Stored data.
********

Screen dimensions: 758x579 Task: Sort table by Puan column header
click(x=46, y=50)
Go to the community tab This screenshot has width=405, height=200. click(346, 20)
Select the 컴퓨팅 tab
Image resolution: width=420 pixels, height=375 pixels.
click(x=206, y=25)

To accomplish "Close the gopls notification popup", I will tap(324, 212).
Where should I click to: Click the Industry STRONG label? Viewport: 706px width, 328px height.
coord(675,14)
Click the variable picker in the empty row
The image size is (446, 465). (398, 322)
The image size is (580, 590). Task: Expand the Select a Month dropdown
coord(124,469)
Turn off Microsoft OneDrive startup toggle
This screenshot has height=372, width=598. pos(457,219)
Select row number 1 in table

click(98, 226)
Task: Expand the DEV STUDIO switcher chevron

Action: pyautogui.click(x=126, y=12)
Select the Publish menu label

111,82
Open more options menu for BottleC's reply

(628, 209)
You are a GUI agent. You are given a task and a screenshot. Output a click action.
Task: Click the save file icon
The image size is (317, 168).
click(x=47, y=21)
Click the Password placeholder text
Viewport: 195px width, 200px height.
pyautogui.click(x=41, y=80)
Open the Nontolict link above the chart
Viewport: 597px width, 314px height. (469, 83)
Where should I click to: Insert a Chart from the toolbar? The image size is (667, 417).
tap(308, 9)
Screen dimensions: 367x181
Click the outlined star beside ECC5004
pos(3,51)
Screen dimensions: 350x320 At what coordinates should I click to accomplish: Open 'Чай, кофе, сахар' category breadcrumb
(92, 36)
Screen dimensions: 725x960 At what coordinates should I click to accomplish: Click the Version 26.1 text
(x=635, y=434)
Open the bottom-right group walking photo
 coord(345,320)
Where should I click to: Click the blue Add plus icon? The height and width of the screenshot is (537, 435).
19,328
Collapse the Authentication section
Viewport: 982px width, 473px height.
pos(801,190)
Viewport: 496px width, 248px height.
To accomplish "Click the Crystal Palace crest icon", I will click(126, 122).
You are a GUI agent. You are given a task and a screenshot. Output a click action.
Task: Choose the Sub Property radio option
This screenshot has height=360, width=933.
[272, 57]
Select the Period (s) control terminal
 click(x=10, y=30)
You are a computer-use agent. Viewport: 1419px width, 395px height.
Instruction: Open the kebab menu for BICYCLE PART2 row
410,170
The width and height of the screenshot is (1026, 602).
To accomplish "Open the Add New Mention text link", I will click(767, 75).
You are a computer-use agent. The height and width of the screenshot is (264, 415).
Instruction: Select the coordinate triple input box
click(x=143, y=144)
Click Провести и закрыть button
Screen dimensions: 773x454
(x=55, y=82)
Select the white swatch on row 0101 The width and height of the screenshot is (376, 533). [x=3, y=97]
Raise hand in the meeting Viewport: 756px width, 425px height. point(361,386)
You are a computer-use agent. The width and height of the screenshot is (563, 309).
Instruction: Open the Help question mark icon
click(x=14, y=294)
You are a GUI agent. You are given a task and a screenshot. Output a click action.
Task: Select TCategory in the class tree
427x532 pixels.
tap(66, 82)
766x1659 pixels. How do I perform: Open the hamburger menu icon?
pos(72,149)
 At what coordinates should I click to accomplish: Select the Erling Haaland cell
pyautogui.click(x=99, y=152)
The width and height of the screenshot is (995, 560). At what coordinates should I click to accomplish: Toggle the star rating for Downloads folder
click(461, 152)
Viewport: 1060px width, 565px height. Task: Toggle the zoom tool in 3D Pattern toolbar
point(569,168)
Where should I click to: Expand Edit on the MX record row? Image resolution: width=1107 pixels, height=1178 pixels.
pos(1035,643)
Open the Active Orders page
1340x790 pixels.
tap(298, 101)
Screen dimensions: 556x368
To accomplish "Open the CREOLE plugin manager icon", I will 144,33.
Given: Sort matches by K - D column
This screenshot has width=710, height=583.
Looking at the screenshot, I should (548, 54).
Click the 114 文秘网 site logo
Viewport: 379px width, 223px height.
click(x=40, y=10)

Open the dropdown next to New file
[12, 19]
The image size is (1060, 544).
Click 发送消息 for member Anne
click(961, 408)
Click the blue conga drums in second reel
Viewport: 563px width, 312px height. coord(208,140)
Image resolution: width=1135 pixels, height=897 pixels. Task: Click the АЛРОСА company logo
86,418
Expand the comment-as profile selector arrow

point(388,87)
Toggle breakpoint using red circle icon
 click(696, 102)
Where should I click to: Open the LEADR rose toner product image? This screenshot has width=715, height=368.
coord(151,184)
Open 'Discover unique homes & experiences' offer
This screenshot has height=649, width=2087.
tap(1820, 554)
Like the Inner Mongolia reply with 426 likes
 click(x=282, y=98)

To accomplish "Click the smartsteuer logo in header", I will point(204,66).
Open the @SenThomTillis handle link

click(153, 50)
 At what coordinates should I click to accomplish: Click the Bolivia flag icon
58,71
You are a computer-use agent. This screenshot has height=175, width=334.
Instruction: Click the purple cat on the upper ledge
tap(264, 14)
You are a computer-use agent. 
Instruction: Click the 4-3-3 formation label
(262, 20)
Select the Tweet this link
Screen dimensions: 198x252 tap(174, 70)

********

Exercise aim. Extract every record and return it verbatim.

Your response.
Screen dimensions: 758x579 Task: Sort table by Puan column header
click(x=46, y=50)
Go to the community tab This screenshot has width=405, height=200. click(346, 20)
Select the 컴퓨팅 tab
Image resolution: width=420 pixels, height=375 pixels.
click(x=206, y=25)

To accomplish "Close the gopls notification popup", I will tap(324, 212).
Where should I click to: Click the Industry STRONG label? Viewport: 706px width, 328px height.
coord(675,14)
Click the variable picker in the empty row
The image size is (446, 465). (398, 322)
The image size is (580, 590). Task: Expand the Select a Month dropdown
coord(124,469)
Turn off Microsoft OneDrive startup toggle
This screenshot has height=372, width=598. pos(457,219)
Select row number 1 in table

click(98, 226)
Task: Expand the DEV STUDIO switcher chevron

Action: pyautogui.click(x=126, y=12)
Select the Publish menu label

111,82
Open more options menu for BottleC's reply

(628, 209)
You are a GUI agent. You are given a task and a screenshot. Output a click action.
Task: Click the save file icon
The image size is (317, 168).
click(x=47, y=21)
Click the Password placeholder text
Viewport: 195px width, 200px height.
pyautogui.click(x=41, y=80)
Open the Nontolict link above the chart
Viewport: 597px width, 314px height. (469, 83)
Where should I click to: Insert a Chart from the toolbar? The image size is (667, 417).
tap(308, 9)
Screen dimensions: 367x181
Click the outlined star beside ECC5004
pos(3,51)
Screen dimensions: 350x320 At what coordinates should I click to accomplish: Open 'Чай, кофе, сахар' category breadcrumb
(92, 36)
Screen dimensions: 725x960 At what coordinates should I click to accomplish: Click the Version 26.1 text
(x=635, y=434)
Open the bottom-right group walking photo
 coord(345,320)
Where should I click to: Click the blue Add plus icon? The height and width of the screenshot is (537, 435).
19,328
Collapse the Authentication section
Viewport: 982px width, 473px height.
pos(801,190)
Viewport: 496px width, 248px height.
To accomplish "Click the Crystal Palace crest icon", I will click(126, 122).
You are a GUI agent. You are given a task and a screenshot. Output a click action.
Task: Choose the Sub Property radio option
This screenshot has height=360, width=933.
[272, 57]
Select the Period (s) control terminal
 click(x=10, y=30)
You are a computer-use agent. Viewport: 1419px width, 395px height.
Instruction: Open the kebab menu for BICYCLE PART2 row
410,170
The width and height of the screenshot is (1026, 602).
To accomplish "Open the Add New Mention text link", I will click(767, 75).
You are a computer-use agent. The height and width of the screenshot is (264, 415).
Instruction: Select the coordinate triple input box
click(x=143, y=144)
Click Провести и закрыть button
Screen dimensions: 773x454
(x=55, y=82)
Select the white swatch on row 0101 The width and height of the screenshot is (376, 533). [x=3, y=97]
Raise hand in the meeting Viewport: 756px width, 425px height. point(361,386)
You are a computer-use agent. The width and height of the screenshot is (563, 309).
Instruction: Open the Help question mark icon
click(x=14, y=294)
You are a GUI agent. You are given a task and a screenshot. Output a click action.
Task: Select TCategory in the class tree
427x532 pixels.
tap(66, 82)
766x1659 pixels. How do I perform: Open the hamburger menu icon?
pos(72,149)
 At what coordinates should I click to accomplish: Select the Erling Haaland cell
pyautogui.click(x=99, y=152)
The width and height of the screenshot is (995, 560). At what coordinates should I click to accomplish: Toggle the star rating for Downloads folder
click(461, 152)
Viewport: 1060px width, 565px height. Task: Toggle the zoom tool in 3D Pattern toolbar
point(569,168)
Where should I click to: Expand Edit on the MX record row? Image resolution: width=1107 pixels, height=1178 pixels.
pos(1035,643)
Open the Active Orders page
1340x790 pixels.
tap(298, 101)
Screen dimensions: 556x368
To accomplish "Open the CREOLE plugin manager icon", I will 144,33.
Given: Sort matches by K - D column
This screenshot has width=710, height=583.
Looking at the screenshot, I should (548, 54).
Click the 114 文秘网 site logo
Viewport: 379px width, 223px height.
click(x=40, y=10)

Open the dropdown next to New file
[12, 19]
The image size is (1060, 544).
Click 发送消息 for member Anne
click(961, 408)
Click the blue conga drums in second reel
Viewport: 563px width, 312px height. coord(208,140)
Image resolution: width=1135 pixels, height=897 pixels. Task: Click the АЛРОСА company logo
86,418
Expand the comment-as profile selector arrow

point(388,87)
Toggle breakpoint using red circle icon
 click(696, 102)
Where should I click to: Open the LEADR rose toner product image? This screenshot has width=715, height=368.
coord(151,184)
Open 'Discover unique homes & experiences' offer
This screenshot has height=649, width=2087.
tap(1820, 554)
Like the Inner Mongolia reply with 426 likes
 click(x=282, y=98)

To accomplish "Click the smartsteuer logo in header", I will point(204,66).
Open the @SenThomTillis handle link

click(153, 50)
 At what coordinates should I click to accomplish: Click the Bolivia flag icon
58,71
You are a computer-use agent. This screenshot has height=175, width=334.
Instruction: Click the purple cat on the upper ledge
tap(264, 14)
You are a computer-use agent. 
Instruction: Click the 4-3-3 formation label
(262, 20)
Select the Tweet this link
Screen dimensions: 198x252 tap(174, 70)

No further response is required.